## SUPPLIED RECORDS
◇ ◇ ◇
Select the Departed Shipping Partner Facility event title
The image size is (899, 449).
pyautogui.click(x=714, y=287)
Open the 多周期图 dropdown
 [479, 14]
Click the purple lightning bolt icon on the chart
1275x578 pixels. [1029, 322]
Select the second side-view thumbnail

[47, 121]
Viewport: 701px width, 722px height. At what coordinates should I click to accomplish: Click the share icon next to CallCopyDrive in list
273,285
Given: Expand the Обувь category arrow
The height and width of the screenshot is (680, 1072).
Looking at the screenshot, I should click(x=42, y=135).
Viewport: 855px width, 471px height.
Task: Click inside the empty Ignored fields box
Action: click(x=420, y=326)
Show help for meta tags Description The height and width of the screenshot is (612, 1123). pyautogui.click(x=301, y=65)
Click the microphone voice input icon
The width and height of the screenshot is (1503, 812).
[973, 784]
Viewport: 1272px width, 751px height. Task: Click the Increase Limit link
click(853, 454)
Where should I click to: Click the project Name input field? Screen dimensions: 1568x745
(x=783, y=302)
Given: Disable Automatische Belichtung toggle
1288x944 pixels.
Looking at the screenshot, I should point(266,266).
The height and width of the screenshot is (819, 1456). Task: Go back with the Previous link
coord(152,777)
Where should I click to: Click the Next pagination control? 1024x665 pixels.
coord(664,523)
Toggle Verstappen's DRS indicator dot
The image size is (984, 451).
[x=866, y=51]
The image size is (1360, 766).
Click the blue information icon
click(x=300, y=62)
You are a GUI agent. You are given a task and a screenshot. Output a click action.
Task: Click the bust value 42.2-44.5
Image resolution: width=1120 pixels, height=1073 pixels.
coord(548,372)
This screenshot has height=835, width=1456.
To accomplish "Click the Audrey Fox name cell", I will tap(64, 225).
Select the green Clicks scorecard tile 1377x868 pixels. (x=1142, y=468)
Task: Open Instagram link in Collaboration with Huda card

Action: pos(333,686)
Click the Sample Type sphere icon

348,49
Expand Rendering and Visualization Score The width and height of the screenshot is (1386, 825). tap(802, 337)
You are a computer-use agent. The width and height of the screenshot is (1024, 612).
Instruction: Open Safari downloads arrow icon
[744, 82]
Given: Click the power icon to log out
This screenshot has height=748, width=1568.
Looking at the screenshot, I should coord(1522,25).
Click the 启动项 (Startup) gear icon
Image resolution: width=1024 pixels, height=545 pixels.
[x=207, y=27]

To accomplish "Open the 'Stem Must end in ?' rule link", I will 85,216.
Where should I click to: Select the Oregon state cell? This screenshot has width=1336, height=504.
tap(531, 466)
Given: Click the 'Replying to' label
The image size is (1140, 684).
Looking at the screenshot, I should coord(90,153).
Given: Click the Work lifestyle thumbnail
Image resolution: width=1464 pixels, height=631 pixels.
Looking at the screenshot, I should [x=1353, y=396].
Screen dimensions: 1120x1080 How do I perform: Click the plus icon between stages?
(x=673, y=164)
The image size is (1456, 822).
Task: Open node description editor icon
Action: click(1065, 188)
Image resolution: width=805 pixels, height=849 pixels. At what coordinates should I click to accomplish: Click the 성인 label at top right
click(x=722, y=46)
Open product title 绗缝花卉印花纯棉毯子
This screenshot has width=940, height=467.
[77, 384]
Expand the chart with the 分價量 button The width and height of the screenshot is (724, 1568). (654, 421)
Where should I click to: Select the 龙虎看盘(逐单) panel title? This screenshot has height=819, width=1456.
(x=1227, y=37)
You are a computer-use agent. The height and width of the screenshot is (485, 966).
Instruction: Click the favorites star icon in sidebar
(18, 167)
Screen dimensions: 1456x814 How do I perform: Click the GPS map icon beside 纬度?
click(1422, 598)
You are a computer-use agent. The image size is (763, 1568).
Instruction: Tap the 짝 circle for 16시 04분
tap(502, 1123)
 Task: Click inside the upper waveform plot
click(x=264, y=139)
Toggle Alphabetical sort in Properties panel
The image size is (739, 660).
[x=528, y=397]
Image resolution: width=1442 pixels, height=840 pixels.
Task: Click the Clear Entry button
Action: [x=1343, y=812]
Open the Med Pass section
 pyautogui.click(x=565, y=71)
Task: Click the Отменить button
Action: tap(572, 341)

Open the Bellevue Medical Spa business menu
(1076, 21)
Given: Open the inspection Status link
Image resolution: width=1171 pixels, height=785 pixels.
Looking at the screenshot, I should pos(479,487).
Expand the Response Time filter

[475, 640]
◇ ◇ ◇
Return each of the entries above, reproduced line for line with no changes.

## FULL ANSWER
Select the Departed Shipping Partner Facility event title
The image size is (899, 449).
pyautogui.click(x=714, y=287)
Open the 多周期图 dropdown
 [479, 14]
Click the purple lightning bolt icon on the chart
1275x578 pixels. [1029, 322]
Select the second side-view thumbnail

[47, 121]
Viewport: 701px width, 722px height. At what coordinates should I click to accomplish: Click the share icon next to CallCopyDrive in list
273,285
Given: Expand the Обувь category arrow
The height and width of the screenshot is (680, 1072).
Looking at the screenshot, I should click(x=42, y=135).
Viewport: 855px width, 471px height.
Task: Click inside the empty Ignored fields box
Action: click(x=420, y=326)
Show help for meta tags Description The height and width of the screenshot is (612, 1123). pyautogui.click(x=301, y=65)
Click the microphone voice input icon
The width and height of the screenshot is (1503, 812).
[973, 784]
Viewport: 1272px width, 751px height. Task: Click the Increase Limit link
click(853, 454)
Where should I click to: Click the project Name input field? Screen dimensions: 1568x745
(x=783, y=302)
Given: Disable Automatische Belichtung toggle
1288x944 pixels.
Looking at the screenshot, I should point(266,266).
The height and width of the screenshot is (819, 1456). Task: Go back with the Previous link
coord(152,777)
Where should I click to: Click the Next pagination control? 1024x665 pixels.
coord(664,523)
Toggle Verstappen's DRS indicator dot
The image size is (984, 451).
[x=866, y=51]
The image size is (1360, 766).
Click the blue information icon
click(x=300, y=62)
You are a GUI agent. You are given a task and a screenshot. Output a click action.
Task: Click the bust value 42.2-44.5
Image resolution: width=1120 pixels, height=1073 pixels.
coord(548,372)
This screenshot has height=835, width=1456.
To accomplish "Click the Audrey Fox name cell", I will tap(64, 225).
Select the green Clicks scorecard tile 1377x868 pixels. (x=1142, y=468)
Task: Open Instagram link in Collaboration with Huda card

Action: pos(333,686)
Click the Sample Type sphere icon

348,49
Expand Rendering and Visualization Score The width and height of the screenshot is (1386, 825). tap(802, 337)
You are a computer-use agent. The width and height of the screenshot is (1024, 612).
Instruction: Open Safari downloads arrow icon
[744, 82]
Given: Click the power icon to log out
This screenshot has height=748, width=1568.
Looking at the screenshot, I should coord(1522,25).
Click the 启动项 (Startup) gear icon
Image resolution: width=1024 pixels, height=545 pixels.
[x=207, y=27]

To accomplish "Open the 'Stem Must end in ?' rule link", I will 85,216.
Where should I click to: Select the Oregon state cell? This screenshot has width=1336, height=504.
tap(531, 466)
Given: Click the 'Replying to' label
The image size is (1140, 684).
Looking at the screenshot, I should coord(90,153).
Given: Click the Work lifestyle thumbnail
Image resolution: width=1464 pixels, height=631 pixels.
Looking at the screenshot, I should [x=1353, y=396].
Screen dimensions: 1120x1080 How do I perform: Click the plus icon between stages?
(x=673, y=164)
The image size is (1456, 822).
Task: Open node description editor icon
Action: click(1065, 188)
Image resolution: width=805 pixels, height=849 pixels. At what coordinates should I click to accomplish: Click the 성인 label at top right
click(x=722, y=46)
Open product title 绗缝花卉印花纯棉毯子
This screenshot has width=940, height=467.
[77, 384]
Expand the chart with the 分價量 button The width and height of the screenshot is (724, 1568). (654, 421)
Where should I click to: Select the 龙虎看盘(逐单) panel title? This screenshot has height=819, width=1456.
(x=1227, y=37)
You are a computer-use agent. The height and width of the screenshot is (485, 966).
Instruction: Click the favorites star icon in sidebar
(18, 167)
Screen dimensions: 1456x814 How do I perform: Click the GPS map icon beside 纬度?
click(1422, 598)
You are a computer-use agent. The image size is (763, 1568).
Instruction: Tap the 짝 circle for 16시 04분
tap(502, 1123)
 Task: Click inside the upper waveform plot
click(x=264, y=139)
Toggle Alphabetical sort in Properties panel
The image size is (739, 660).
[x=528, y=397]
Image resolution: width=1442 pixels, height=840 pixels.
Task: Click the Clear Entry button
Action: [x=1343, y=812]
Open the Med Pass section
 pyautogui.click(x=565, y=71)
Task: Click the Отменить button
Action: tap(572, 341)

Open the Bellevue Medical Spa business menu
(1076, 21)
Given: Open the inspection Status link
Image resolution: width=1171 pixels, height=785 pixels.
Looking at the screenshot, I should pos(479,487).
Expand the Response Time filter

[475, 640]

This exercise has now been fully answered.